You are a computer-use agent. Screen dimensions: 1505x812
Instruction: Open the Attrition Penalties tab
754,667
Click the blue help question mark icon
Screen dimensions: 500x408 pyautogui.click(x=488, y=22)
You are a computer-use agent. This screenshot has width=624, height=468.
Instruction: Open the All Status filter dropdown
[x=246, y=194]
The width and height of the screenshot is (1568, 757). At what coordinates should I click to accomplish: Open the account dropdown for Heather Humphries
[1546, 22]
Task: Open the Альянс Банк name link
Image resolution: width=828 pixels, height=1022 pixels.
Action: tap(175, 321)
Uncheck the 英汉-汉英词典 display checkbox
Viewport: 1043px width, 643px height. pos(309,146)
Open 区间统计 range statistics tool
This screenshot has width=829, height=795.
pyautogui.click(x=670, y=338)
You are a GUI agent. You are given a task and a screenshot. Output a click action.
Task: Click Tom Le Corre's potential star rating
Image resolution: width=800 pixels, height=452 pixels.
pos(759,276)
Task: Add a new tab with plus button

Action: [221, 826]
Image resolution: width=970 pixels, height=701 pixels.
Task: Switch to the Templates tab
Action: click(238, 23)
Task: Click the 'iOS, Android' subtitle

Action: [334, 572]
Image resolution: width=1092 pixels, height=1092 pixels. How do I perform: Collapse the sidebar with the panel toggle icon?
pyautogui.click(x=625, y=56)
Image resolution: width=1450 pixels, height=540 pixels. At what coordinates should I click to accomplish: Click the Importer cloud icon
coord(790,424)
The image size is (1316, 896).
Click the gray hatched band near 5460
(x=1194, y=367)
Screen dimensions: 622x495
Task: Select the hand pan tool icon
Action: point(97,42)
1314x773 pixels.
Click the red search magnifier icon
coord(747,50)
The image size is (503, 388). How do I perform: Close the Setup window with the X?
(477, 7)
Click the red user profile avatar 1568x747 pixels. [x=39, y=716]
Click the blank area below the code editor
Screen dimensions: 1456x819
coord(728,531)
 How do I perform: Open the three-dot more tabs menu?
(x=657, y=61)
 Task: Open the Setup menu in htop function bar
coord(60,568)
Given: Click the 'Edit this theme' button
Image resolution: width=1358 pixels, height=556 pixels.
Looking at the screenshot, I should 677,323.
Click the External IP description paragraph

:::

-- PROBLEM --
Copy the records above exactly as they appear, line for line.

-- ANSWER IN FULL --
You are a computer-use agent. Screen dimensions: 1505x812
Instruction: Open the Attrition Penalties tab
754,667
Click the blue help question mark icon
Screen dimensions: 500x408 pyautogui.click(x=488, y=22)
You are a computer-use agent. This screenshot has width=624, height=468.
Instruction: Open the All Status filter dropdown
[x=246, y=194]
The width and height of the screenshot is (1568, 757). At what coordinates should I click to accomplish: Open the account dropdown for Heather Humphries
[1546, 22]
Task: Open the Альянс Банк name link
Image resolution: width=828 pixels, height=1022 pixels.
Action: tap(175, 321)
Uncheck the 英汉-汉英词典 display checkbox
Viewport: 1043px width, 643px height. pos(309,146)
Open 区间统计 range statistics tool
This screenshot has width=829, height=795.
pyautogui.click(x=670, y=338)
You are a GUI agent. You are given a task and a screenshot. Output a click action.
Task: Click Tom Le Corre's potential star rating
Image resolution: width=800 pixels, height=452 pixels.
pos(759,276)
Task: Add a new tab with plus button

Action: [221, 826]
Image resolution: width=970 pixels, height=701 pixels.
Task: Switch to the Templates tab
Action: click(238, 23)
Task: Click the 'iOS, Android' subtitle

Action: [334, 572]
Image resolution: width=1092 pixels, height=1092 pixels. How do I perform: Collapse the sidebar with the panel toggle icon?
pyautogui.click(x=625, y=56)
Image resolution: width=1450 pixels, height=540 pixels. At what coordinates should I click to accomplish: Click the Importer cloud icon
coord(790,424)
The image size is (1316, 896).
Click the gray hatched band near 5460
(x=1194, y=367)
Screen dimensions: 622x495
Task: Select the hand pan tool icon
Action: point(97,42)
1314x773 pixels.
Click the red search magnifier icon
coord(747,50)
The image size is (503, 388). How do I perform: Close the Setup window with the X?
(477, 7)
Click the red user profile avatar 1568x747 pixels. [x=39, y=716]
Click the blank area below the code editor
Screen dimensions: 1456x819
coord(728,531)
 How do I perform: Open the three-dot more tabs menu?
(x=657, y=61)
 Task: Open the Setup menu in htop function bar
coord(60,568)
Given: Click the 'Edit this theme' button
Image resolution: width=1358 pixels, height=556 pixels.
Looking at the screenshot, I should 677,323.
Click the External IP description paragraph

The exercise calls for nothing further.